Spinal microglial β‐endorphin signaling mediates IL‐10 and exenatide‐induced inhibition of synaptic plasticity in neuropathic pain

Aim This study aimed to investigate the regulation of pain hypersensitivity induced by the spinal synaptic transmission mechanisms underlying interleukin (IL)‐10 and glucagon‐like peptide 1 receptor (GLP‐1R) agonist exenatide‐induced pain anti‐hypersensitivity in neuropathic rats through spinal nerve ligations. Methods Neuropathic pain model was established by spinal nerve ligation of L5/L6 and verified by electrophysiological recording and immunofluorescence staining. Microglial expression of β‐endorphin through autocrine IL‐10‐ and exenatide‐induced inhibition of glutamatergic transmission were performed by behavioral tests coupled with whole‐cell recording of miniature excitatory postsynaptic currents (mEPSCs) and miniature inhibitory postsynaptic currents (mIPSCs) through application of endogenous and exogenous IL‐10 and β‐endorphin. Results Intrathecal injections of IL‐10, exenatide, and the μ‐opioid receptor (MOR) agonists β‐endorphin and DAMGO inhibited thermal hyperalgesia and mechanical allodynia in neuropathic rats. Whole‐cell recordings of bath application of exenatide, IL‐10, and β‐endorphin showed similarly suppressed enhanced frequency and amplitude of the mEPSCs in the spinal dorsal horn neurons of laminae II, but did not reduce the frequency and amplitude of mIPSCs in neuropathic rats. The inhibitory effects of IL‐10 and exenatide on pain hypersensitive behaviors and spinal synaptic plasticity were totally blocked by pretreatment of IL‐10 antibody, β‐endorphin antiserum, and MOR antagonist CTAP. In addition, the microglial metabolic inhibitor minocycline blocked the inhibitory effects of IL‐10 and exenatide but not β‐endorphin on spinal synaptic plasticity. Conclusion This suggests that spinal microglial expression of β‐endorphin mediates IL‐10‐ and exenatide‐induced inhibition of glutamatergic transmission and pain hypersensitivity via presynaptic and postsynaptic MORs in spinal dorsal horn.
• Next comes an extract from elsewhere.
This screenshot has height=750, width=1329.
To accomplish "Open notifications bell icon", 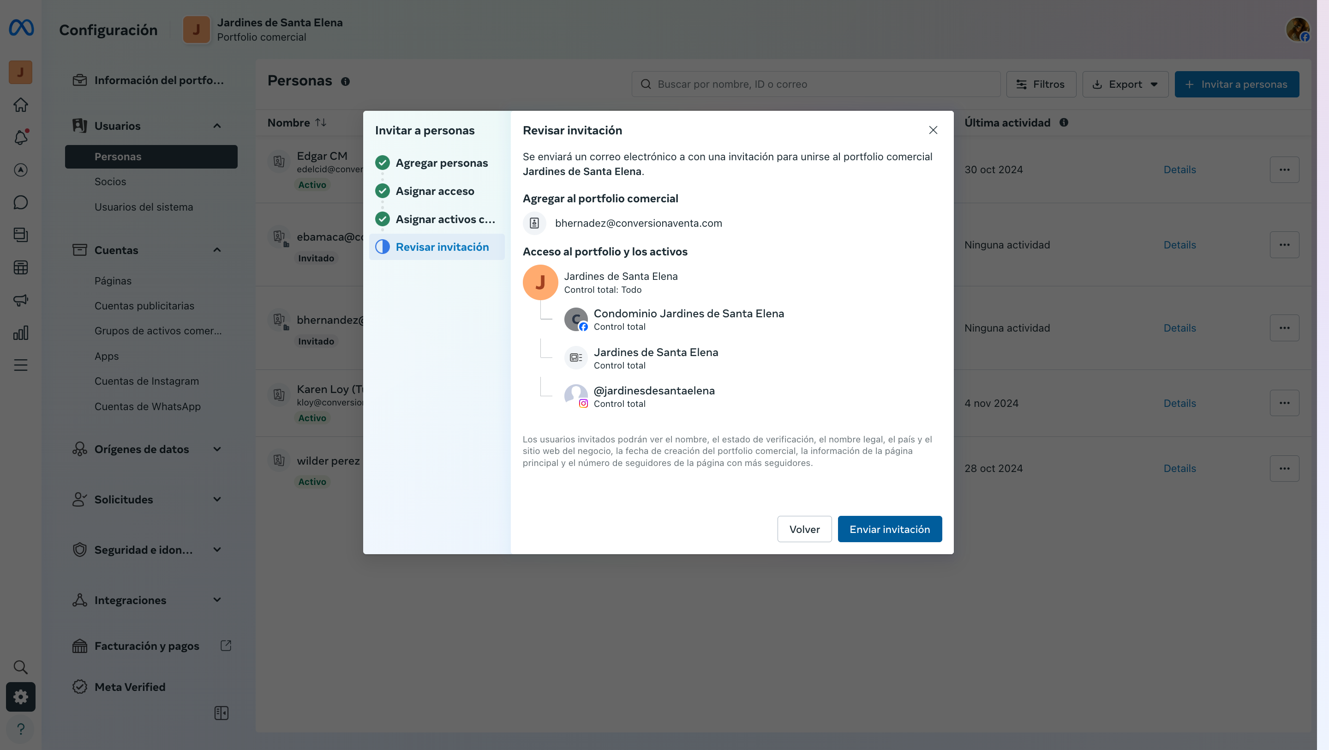I will pyautogui.click(x=21, y=137).
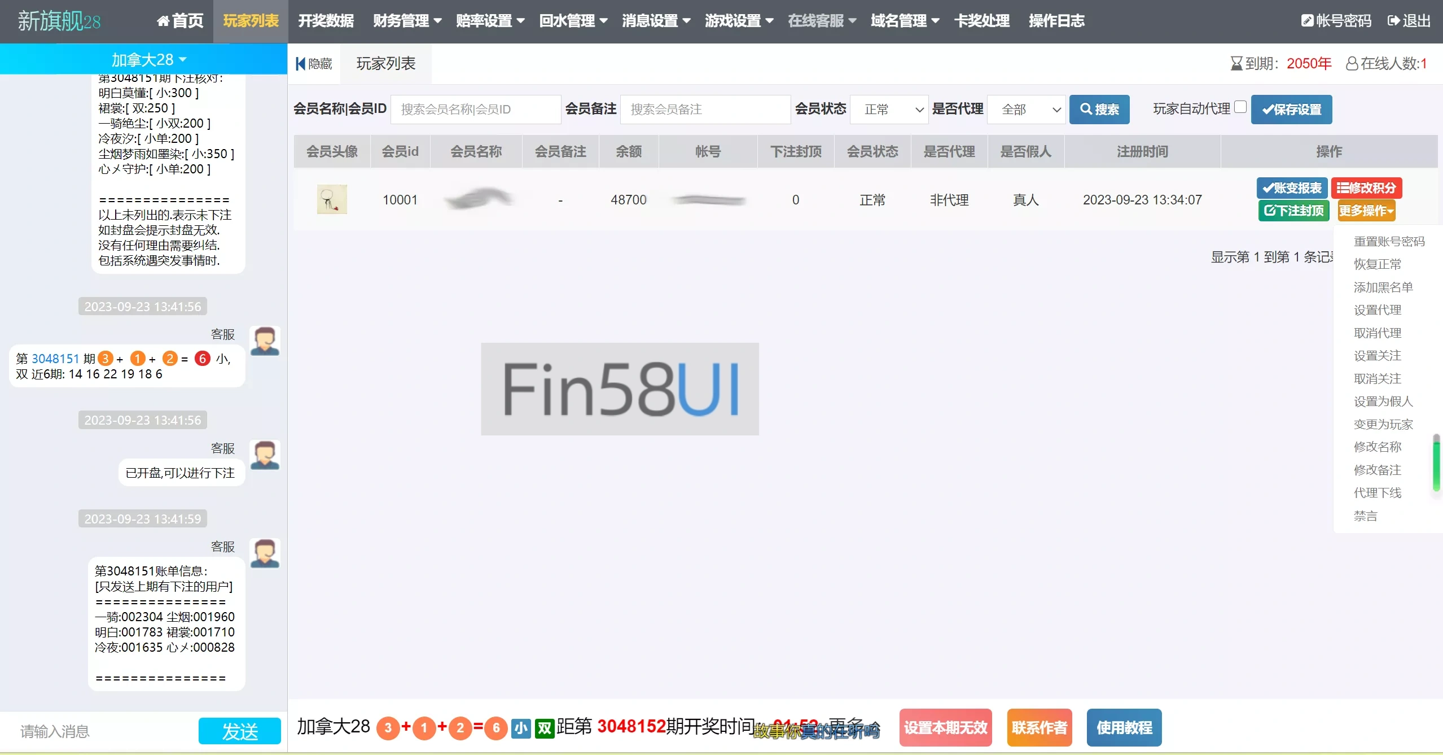Open the 会员状态 status dropdown

(x=889, y=109)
Schematic diagram shows the role of microglial expression of β‐endorphin in IL‐10‐ and specific GLP‐1 receptor agonist exenatide‐induced inhibition of spinal excitatory synaptic transmission and pain hypersensitivity in neuropathic pain. Following activation of GLP‐1 receptors, IL‐10 is released and then activates IL‐10 receptors via a microglial autocrine mechanism. Afterward, the β‐endorphin is released to microglial neuronal synapses and activates neuronal presynaptic and postsynaptic μ‐opioid receptors (MORs) to inhibit the enhanced glutamatergic transmission, leading to pain anti‐hypersensitivity.